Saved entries
Segment Open

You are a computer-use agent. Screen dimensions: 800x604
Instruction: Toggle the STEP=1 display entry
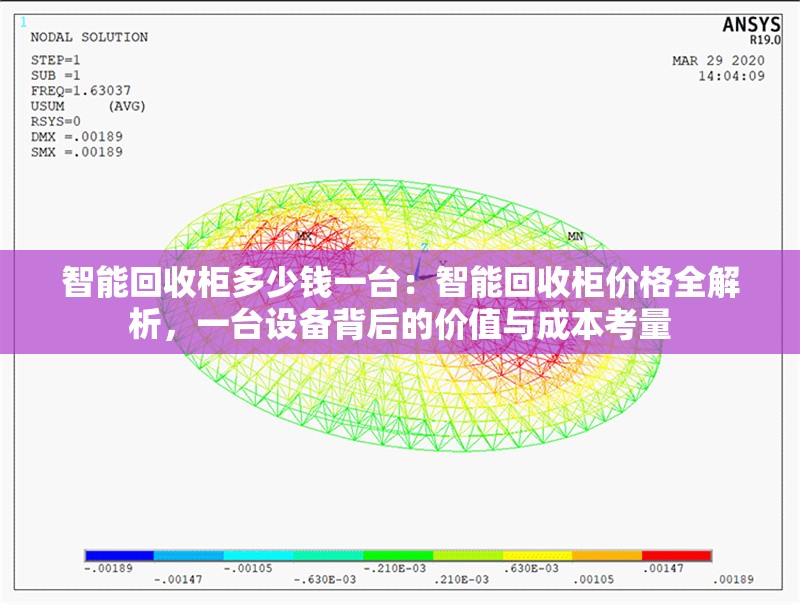57,60
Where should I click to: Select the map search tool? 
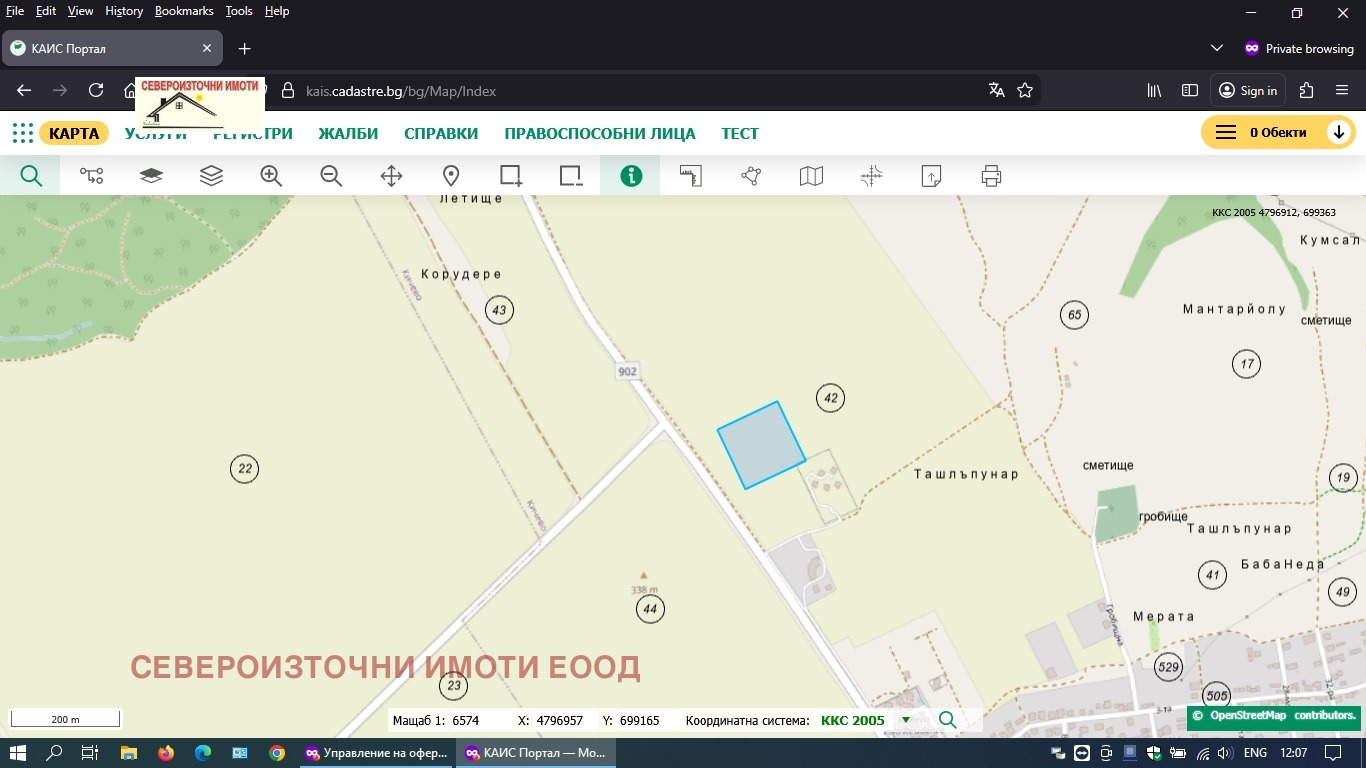[30, 175]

Segment Closed

> [Your instructions]:
Above are the records. Copy exactly, and only, the lines from the line containing "Where should I" through the last one, omitting any pictures.

> [Task output]:
Where should I click to: Select the map search tool? 
[30, 175]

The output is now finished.